Laminin L4 domain structure resembles adhesion modules in ephrin receptor and other transmembrane glycoproteins

The ∼ 800 kDa laminin heterotrimer forms a distinctive cross-shaped structure that further self-assembles into networks within the extracellular matrix. The domains at the laminin chain termini, which engage in network formation and cell-surface interaction, are well understood both structurally and functionally. By contrast, the structures and roles of additional domains embedded within the limbs of the laminin cross have remained obscure.
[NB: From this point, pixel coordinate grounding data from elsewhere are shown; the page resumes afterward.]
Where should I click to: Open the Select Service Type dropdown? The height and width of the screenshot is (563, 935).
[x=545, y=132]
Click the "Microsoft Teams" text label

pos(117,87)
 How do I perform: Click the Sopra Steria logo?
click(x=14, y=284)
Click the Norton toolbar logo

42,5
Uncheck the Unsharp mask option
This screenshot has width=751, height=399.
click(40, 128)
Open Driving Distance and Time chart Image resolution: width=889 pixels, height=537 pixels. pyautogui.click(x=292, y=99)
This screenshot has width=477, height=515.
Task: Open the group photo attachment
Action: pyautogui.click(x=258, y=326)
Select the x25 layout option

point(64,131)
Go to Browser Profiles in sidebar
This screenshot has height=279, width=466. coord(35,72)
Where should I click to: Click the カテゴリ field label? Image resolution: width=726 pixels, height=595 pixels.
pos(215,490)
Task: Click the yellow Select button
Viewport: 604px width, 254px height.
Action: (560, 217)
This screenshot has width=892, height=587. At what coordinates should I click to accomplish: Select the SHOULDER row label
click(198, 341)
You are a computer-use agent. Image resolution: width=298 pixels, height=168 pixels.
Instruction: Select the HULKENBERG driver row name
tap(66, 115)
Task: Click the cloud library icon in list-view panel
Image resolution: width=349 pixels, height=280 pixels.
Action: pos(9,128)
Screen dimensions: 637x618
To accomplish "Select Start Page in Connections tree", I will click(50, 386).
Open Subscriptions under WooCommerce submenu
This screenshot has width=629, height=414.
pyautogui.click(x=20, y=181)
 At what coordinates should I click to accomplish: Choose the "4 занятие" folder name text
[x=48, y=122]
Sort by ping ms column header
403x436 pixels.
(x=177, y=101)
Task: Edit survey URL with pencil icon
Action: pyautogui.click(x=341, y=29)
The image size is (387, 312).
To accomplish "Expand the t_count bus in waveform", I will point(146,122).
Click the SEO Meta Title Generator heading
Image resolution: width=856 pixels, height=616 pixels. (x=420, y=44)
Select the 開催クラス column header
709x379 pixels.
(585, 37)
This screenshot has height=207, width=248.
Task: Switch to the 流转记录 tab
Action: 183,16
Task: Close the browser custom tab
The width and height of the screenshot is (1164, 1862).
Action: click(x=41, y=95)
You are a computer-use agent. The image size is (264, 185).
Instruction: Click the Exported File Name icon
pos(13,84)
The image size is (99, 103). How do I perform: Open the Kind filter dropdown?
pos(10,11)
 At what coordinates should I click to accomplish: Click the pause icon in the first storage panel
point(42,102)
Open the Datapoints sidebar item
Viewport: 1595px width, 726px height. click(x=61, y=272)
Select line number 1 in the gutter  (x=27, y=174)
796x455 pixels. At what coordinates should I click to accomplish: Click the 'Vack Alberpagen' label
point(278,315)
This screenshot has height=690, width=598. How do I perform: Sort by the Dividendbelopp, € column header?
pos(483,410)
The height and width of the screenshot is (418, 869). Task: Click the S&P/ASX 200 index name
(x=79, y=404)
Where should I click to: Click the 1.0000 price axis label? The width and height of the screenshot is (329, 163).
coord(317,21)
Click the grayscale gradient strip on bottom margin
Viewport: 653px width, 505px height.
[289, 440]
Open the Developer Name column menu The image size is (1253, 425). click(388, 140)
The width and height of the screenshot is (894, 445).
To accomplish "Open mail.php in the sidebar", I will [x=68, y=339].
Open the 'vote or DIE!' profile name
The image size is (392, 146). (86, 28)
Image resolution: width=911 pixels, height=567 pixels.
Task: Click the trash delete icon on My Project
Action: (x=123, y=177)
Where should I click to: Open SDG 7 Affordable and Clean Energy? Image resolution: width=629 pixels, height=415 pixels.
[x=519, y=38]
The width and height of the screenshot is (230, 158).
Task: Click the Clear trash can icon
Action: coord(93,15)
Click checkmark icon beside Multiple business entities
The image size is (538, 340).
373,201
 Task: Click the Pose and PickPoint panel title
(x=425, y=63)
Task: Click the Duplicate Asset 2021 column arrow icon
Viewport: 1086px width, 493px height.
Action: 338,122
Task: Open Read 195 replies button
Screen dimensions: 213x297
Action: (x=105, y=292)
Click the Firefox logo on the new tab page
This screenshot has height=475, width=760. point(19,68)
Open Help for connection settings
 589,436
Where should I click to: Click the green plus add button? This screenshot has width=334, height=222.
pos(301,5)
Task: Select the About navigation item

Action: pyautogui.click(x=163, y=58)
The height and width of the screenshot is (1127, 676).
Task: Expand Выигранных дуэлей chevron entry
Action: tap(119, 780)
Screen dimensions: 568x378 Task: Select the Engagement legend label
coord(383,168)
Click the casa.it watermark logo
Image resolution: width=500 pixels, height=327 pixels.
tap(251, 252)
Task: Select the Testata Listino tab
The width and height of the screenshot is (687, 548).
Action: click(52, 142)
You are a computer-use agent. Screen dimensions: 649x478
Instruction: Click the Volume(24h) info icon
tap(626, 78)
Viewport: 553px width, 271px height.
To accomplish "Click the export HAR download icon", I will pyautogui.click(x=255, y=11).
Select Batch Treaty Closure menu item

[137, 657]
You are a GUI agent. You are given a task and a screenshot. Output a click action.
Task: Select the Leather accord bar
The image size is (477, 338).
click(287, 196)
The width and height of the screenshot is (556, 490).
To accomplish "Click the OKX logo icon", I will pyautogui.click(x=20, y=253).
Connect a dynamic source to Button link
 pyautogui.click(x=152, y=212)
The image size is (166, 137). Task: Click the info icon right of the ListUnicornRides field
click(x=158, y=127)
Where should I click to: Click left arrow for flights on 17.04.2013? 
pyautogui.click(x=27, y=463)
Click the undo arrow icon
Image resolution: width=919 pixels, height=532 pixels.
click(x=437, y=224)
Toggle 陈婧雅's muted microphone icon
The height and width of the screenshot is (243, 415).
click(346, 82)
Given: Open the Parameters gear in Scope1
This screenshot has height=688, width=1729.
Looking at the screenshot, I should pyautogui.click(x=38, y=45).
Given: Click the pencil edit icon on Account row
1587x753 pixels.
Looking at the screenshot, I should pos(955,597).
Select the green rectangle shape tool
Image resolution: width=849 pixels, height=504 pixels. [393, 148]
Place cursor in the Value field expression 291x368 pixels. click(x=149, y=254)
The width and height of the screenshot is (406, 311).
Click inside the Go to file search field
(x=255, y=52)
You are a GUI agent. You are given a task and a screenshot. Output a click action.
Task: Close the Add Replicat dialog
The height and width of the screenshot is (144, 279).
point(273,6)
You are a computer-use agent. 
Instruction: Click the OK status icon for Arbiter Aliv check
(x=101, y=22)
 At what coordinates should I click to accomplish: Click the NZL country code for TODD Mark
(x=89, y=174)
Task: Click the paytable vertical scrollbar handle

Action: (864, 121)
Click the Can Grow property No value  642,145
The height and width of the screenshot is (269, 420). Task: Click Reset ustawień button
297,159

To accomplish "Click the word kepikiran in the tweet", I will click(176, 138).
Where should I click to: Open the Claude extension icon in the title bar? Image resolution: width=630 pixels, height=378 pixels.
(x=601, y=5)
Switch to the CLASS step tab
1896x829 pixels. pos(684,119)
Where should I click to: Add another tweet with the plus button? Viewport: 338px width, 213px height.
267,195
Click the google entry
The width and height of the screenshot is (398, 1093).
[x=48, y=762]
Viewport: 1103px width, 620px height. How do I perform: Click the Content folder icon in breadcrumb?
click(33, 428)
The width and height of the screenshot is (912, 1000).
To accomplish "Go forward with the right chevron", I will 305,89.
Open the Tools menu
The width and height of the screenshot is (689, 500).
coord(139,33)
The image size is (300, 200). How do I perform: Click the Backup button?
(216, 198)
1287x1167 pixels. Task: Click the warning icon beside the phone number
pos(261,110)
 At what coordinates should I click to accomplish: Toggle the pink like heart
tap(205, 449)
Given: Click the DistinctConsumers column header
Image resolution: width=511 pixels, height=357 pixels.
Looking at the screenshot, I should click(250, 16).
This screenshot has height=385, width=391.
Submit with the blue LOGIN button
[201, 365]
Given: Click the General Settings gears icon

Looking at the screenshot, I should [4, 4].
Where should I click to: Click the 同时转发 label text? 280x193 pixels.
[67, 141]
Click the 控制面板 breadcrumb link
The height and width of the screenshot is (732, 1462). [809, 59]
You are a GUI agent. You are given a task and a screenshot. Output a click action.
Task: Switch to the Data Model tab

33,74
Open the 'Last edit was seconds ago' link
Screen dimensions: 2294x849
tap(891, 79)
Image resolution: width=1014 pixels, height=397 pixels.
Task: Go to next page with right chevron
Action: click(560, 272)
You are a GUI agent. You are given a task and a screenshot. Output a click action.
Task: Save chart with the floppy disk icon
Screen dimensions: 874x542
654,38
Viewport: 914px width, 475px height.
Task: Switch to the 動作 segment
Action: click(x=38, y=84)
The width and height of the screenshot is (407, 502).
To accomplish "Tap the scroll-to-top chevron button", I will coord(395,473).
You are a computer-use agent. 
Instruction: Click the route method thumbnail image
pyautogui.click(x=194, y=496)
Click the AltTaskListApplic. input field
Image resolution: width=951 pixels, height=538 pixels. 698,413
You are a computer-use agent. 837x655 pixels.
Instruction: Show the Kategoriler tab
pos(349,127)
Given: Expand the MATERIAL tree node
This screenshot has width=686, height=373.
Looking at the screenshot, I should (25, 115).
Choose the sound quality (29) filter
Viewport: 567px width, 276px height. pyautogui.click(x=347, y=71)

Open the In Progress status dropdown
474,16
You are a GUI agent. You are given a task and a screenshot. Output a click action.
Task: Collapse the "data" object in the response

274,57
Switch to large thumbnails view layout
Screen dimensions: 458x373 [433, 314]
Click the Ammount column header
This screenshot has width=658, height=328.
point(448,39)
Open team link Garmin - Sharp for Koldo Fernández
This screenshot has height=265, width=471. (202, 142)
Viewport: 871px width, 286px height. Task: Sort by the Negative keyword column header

Here, we report the X-ray crystal structure, determined to 1.2 Å resolution, of the human laminin α2 subunit L4b domain, site of an inframe deletion mutation associated with mild congenital muscular dystrophy. The α2 L4b domain is an irregular β-sandwich with many short and broken strands linked by extended loops. The most similar known structures are the carbohydrate-binding domains of bacterial cellulases, the ephrin-binding domain of ephrin receptors, and MAM adhesion domains in various other eukaryotic cell-surface proteins. This similarity to mammalian adhesion modules, which was not predicted on the basis of amino acid sequence alone due to lack of detectable homology, suggests that laminin internal domains evolved from a progenitor adhesion molecule and may retain a role in cell adhesion in the context of the laminin trimer.